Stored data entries
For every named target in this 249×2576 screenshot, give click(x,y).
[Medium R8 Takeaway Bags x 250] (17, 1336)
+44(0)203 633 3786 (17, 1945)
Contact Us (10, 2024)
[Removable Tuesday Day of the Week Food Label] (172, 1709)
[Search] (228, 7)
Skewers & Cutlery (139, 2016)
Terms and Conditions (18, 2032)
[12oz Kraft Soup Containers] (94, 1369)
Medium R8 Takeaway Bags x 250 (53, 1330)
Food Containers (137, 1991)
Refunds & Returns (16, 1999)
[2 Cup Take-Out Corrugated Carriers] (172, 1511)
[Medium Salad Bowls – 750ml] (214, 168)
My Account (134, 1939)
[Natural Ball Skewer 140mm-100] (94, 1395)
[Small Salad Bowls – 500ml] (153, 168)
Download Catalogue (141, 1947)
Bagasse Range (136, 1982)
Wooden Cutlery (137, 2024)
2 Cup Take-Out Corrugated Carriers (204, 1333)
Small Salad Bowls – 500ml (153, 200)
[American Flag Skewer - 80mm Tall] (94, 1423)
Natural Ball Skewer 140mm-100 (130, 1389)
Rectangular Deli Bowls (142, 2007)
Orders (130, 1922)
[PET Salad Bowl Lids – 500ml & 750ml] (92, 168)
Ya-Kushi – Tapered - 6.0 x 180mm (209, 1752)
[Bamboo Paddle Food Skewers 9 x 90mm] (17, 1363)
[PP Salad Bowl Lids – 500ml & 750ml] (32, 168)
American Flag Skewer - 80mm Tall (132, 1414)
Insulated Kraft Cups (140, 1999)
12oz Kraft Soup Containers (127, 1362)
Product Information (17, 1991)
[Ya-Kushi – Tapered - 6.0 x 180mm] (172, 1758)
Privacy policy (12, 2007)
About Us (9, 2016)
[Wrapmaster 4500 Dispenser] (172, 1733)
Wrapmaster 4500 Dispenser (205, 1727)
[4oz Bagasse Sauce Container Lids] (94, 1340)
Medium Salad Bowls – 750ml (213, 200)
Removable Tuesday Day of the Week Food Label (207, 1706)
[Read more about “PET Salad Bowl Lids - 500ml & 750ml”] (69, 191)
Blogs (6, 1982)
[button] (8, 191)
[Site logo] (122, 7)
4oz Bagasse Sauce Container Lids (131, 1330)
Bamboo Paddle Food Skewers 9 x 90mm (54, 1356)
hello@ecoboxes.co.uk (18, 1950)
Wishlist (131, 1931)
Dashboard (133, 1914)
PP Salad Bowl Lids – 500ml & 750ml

*Directions for this task*. Give again, exactly as written, the lines running from the first line of the data above through the line that contains "Food Containers (137, 1991)".

*Solution to this task*.
For every named target in this 249×2576 screenshot, give click(x,y).
[Medium R8 Takeaway Bags x 250] (17, 1336)
+44(0)203 633 3786 (17, 1945)
Contact Us (10, 2024)
[Removable Tuesday Day of the Week Food Label] (172, 1709)
[Search] (228, 7)
Skewers & Cutlery (139, 2016)
Terms and Conditions (18, 2032)
[12oz Kraft Soup Containers] (94, 1369)
Medium R8 Takeaway Bags x 250 (53, 1330)
Food Containers (137, 1991)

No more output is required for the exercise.